PROBLEM: Lay out the records from the line containing "The width and" through the line containing "coord(24,391)" as a two-column CSV with the columns "prompt" and "target". Use one row per record, put each value in one quoted field with line breaks changed to spaces, and leave the pictures out.

MATERIAL PROVIDED:

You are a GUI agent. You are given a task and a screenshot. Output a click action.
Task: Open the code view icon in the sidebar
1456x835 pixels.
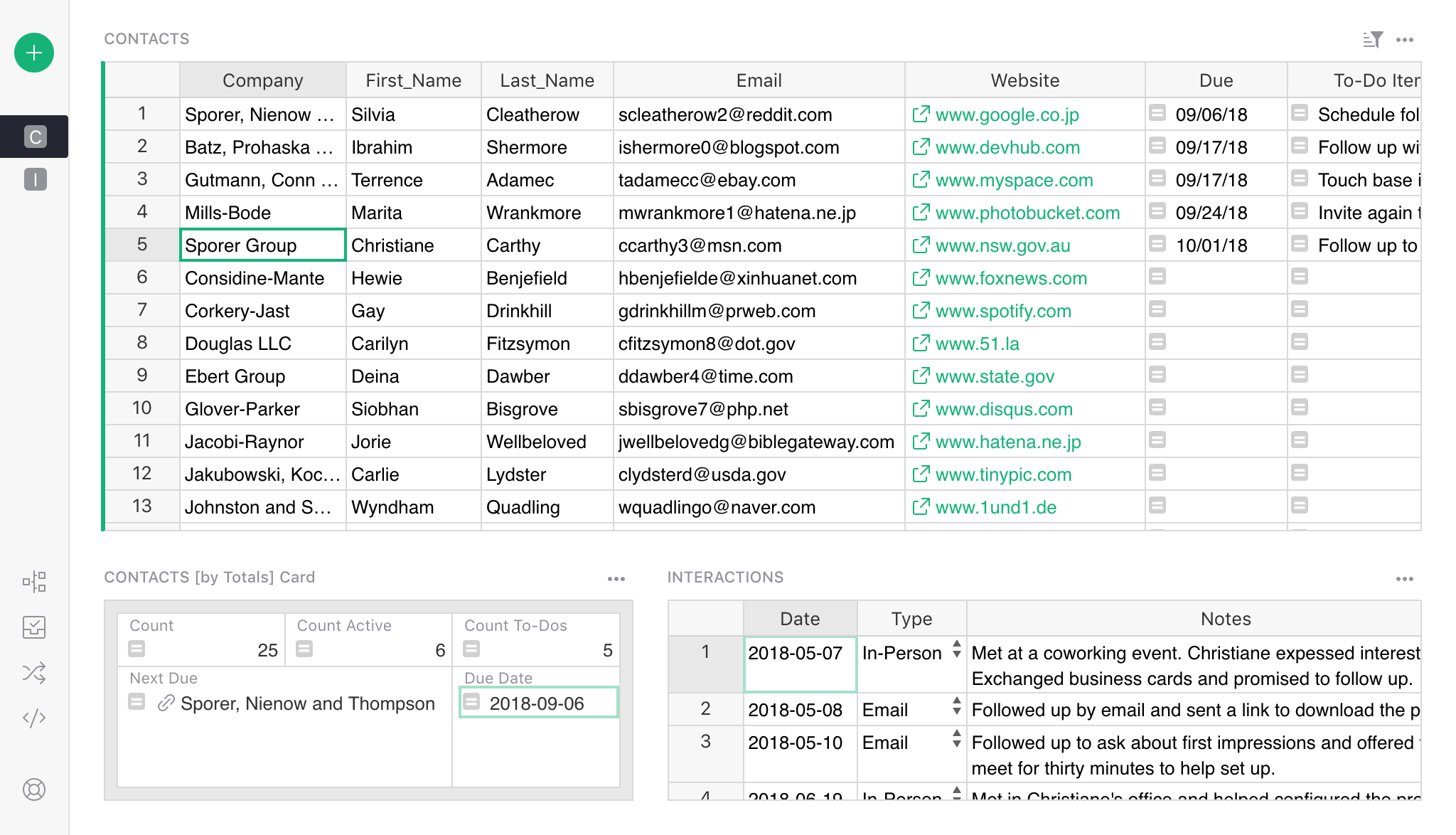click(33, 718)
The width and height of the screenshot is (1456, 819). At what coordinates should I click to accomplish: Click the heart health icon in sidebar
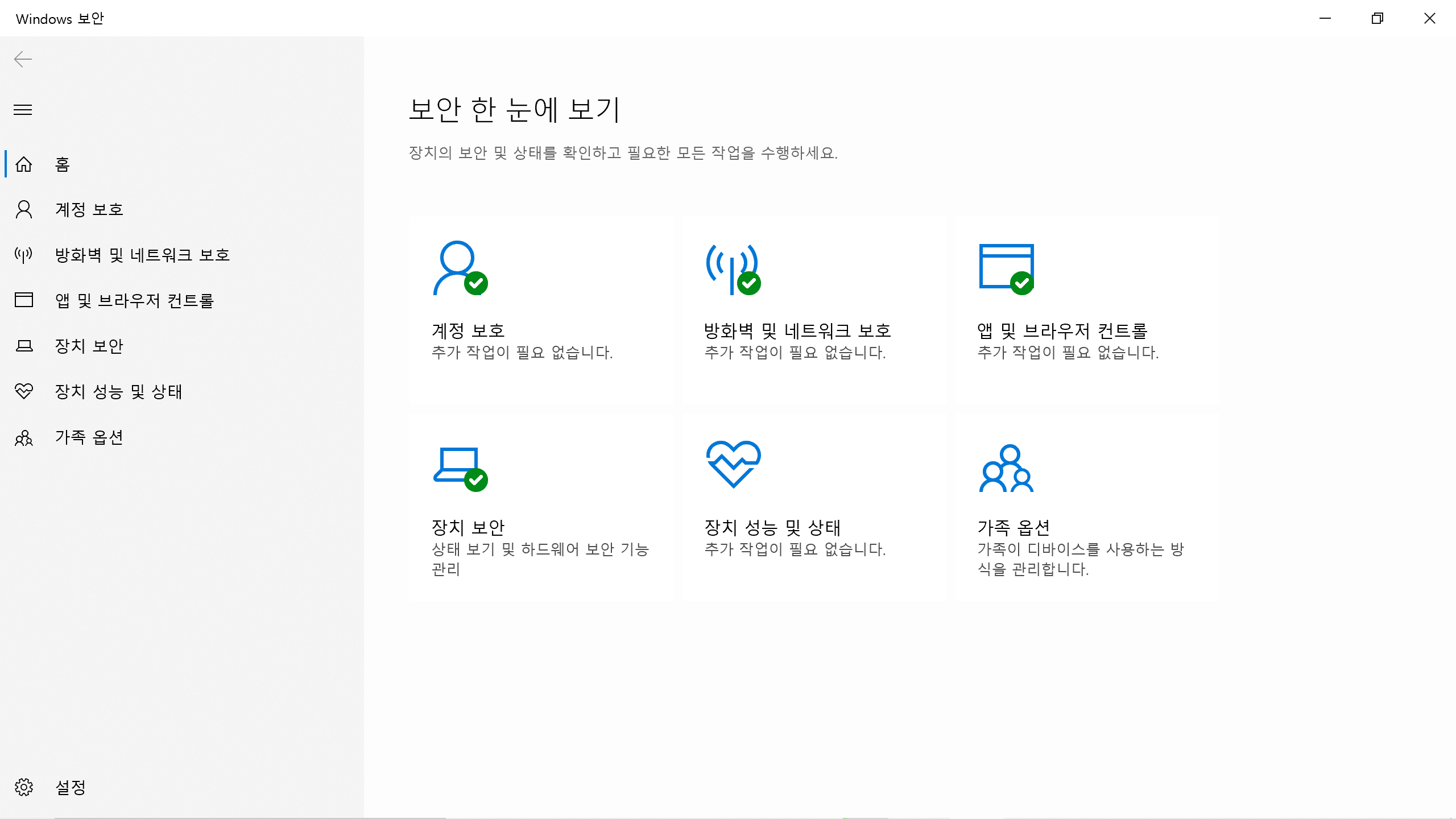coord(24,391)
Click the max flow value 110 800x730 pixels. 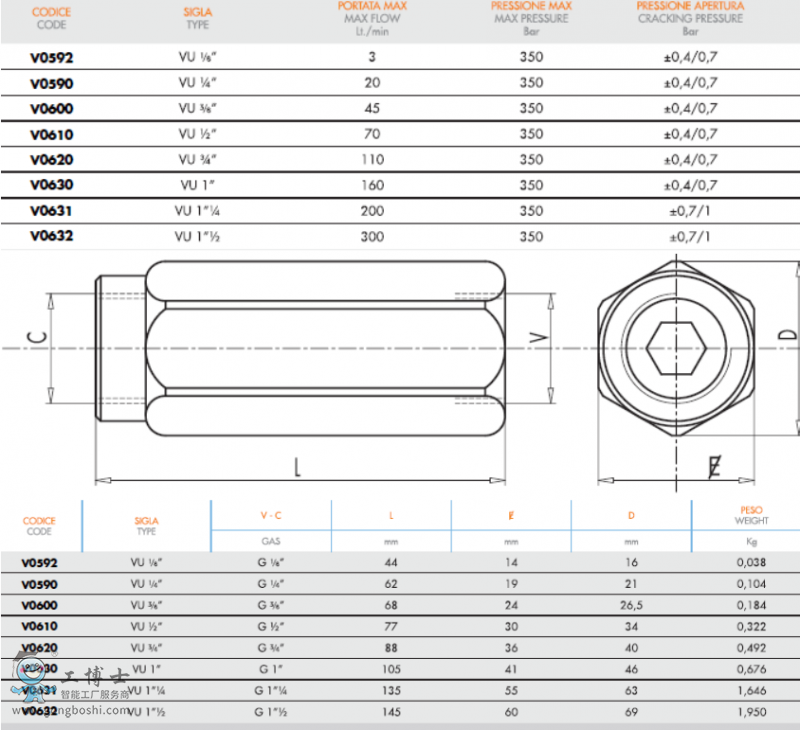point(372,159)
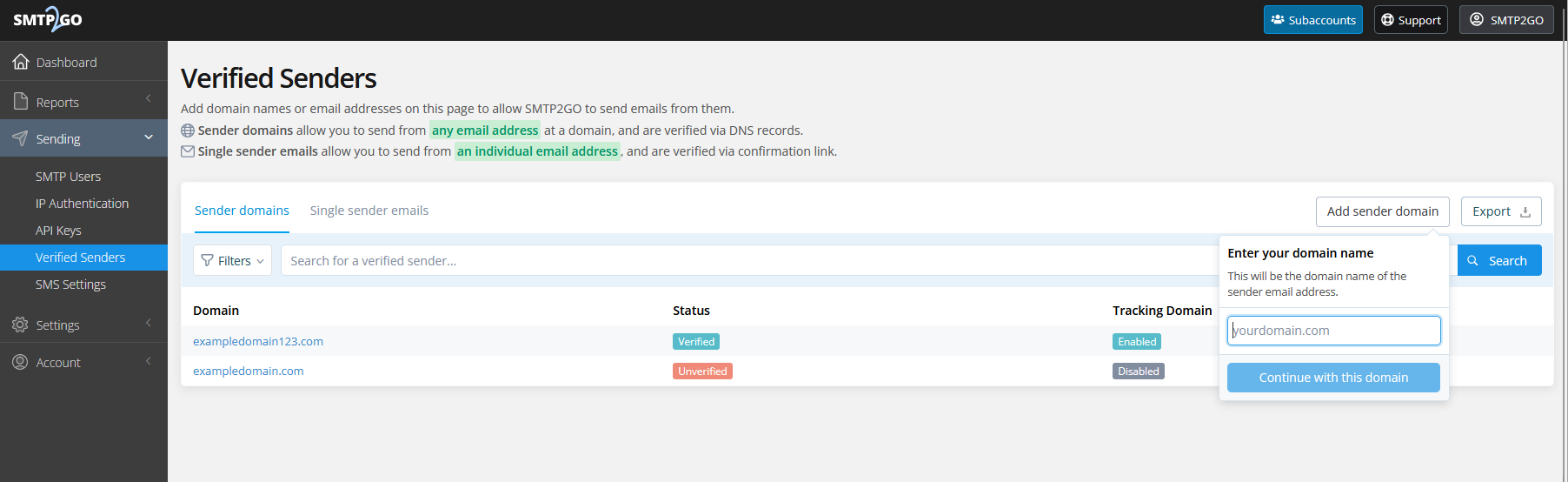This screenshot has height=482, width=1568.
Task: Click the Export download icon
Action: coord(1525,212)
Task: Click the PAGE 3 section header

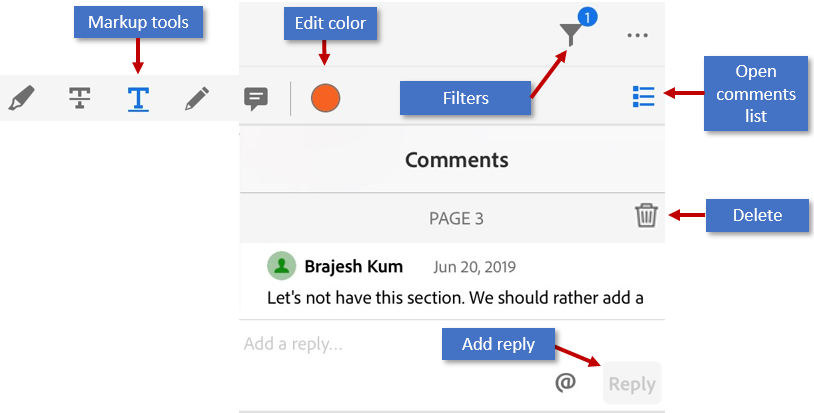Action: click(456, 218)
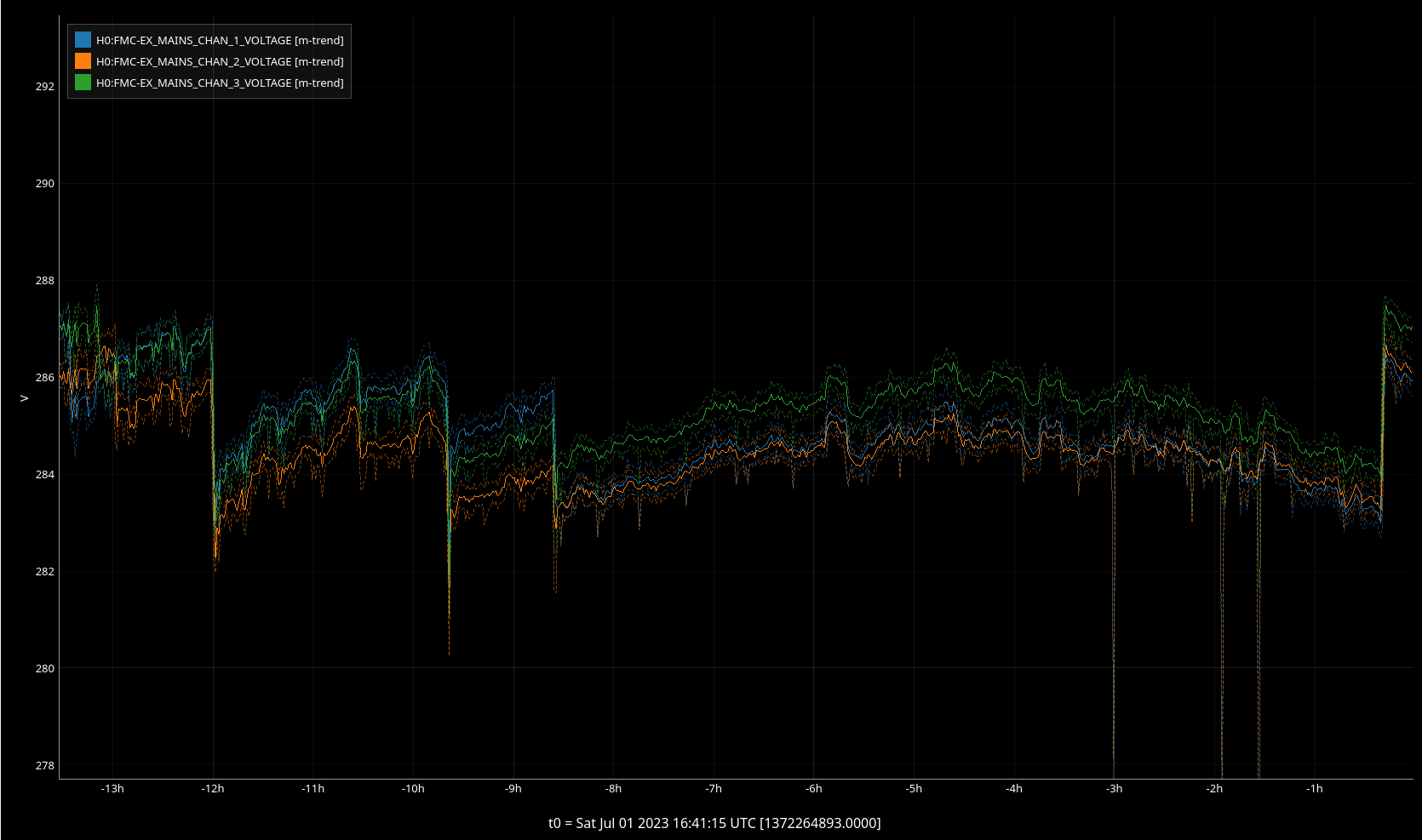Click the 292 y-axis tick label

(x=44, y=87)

FINISHED TASK:
prompt,target
"The width and height of the screenshot is (1456, 819). At what coordinates should I click to accomplish: Click the heart health icon in sidebar","coord(24,391)"